■ **What you will do**
Continue the forum thread about a satellite receiver showing the wrong time on its program guide from where it stops.

# Receiver shows wrong time on program guide???



## bnewt (Oct 2, 2003)

Anyone know the correcting steps?


----------



## redfishhunter (Aug 5, 2004)

Call Dish Network or unplug your receiver for 30 min. 
It should take care of it.


----------



## stonecold (Feb 20, 2004)

Did you recently move into a different time zone. 

The time as is regulated by two things by dish , who sends down the time to the reciver and then the access card which has which time zone your in and if you are in daylight savings or not. Based on those two thing the reciver will figure out the time.


----------



## Darkman (Apr 16, 2002)

I also think it can depend on the Zip Code that's on card....
or Zip code being part of above combo (described by stonecold)


----------



## bnewt (Oct 2, 2003)

Since this receiver came from California (it was used), could this be the problem? If so, do I just need a new access card?


----------



## Darkman (Apr 16, 2002)

That's a good possibility...
New access card will not do the trick...
If it is a legal receiver (being subscribed by you etc etc.. ) - phone call to DISH network.. and explaining the problem - should do the trick...


----------



## bnewt (Oct 2, 2003)

■ **Information supplied**
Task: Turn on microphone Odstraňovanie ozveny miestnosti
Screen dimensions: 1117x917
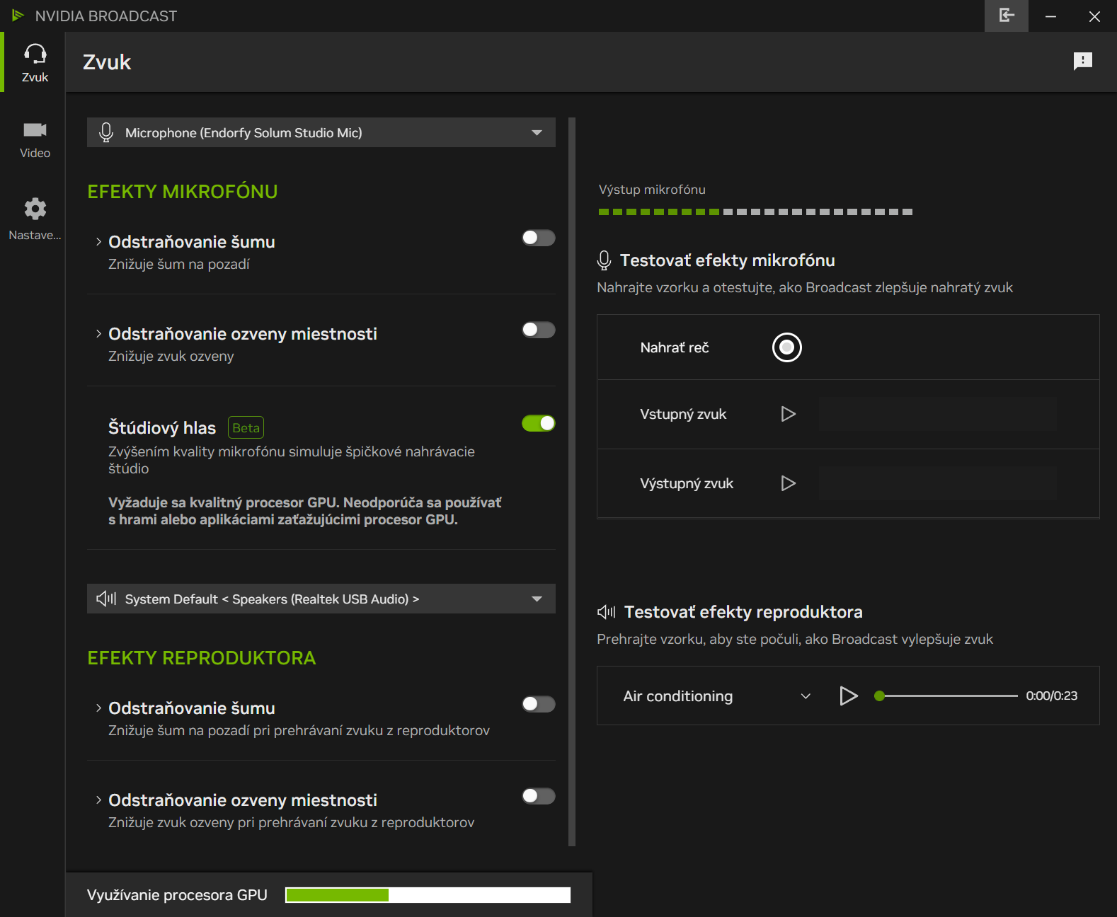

■ **Reply**
Yes, it is legal. I checked on the balance of the receiver & card b4 I purchased. Dish had no problem authorizing it.


----------



## Darkman (Apr 16, 2002)

The sounds like you should call them for the "correct time fix"


----------



## bnewt (Oct 2, 2003)

tech support had me pull the access card, unplug the receiver - after doing each of these, the correct time appeared for a second & then jumped an hour ahead. Our area is now on daylight savings time. why can't dish correct this problem? they supposedly sent some type of report to the engineers so that they could revise the software. I told him there was no way the engineers were going to spend time on this problem. He asked me to give the problem a couple of days, if it wasn't resolved, they would send me a replacement. all of this conversation was supposedly noted on my record.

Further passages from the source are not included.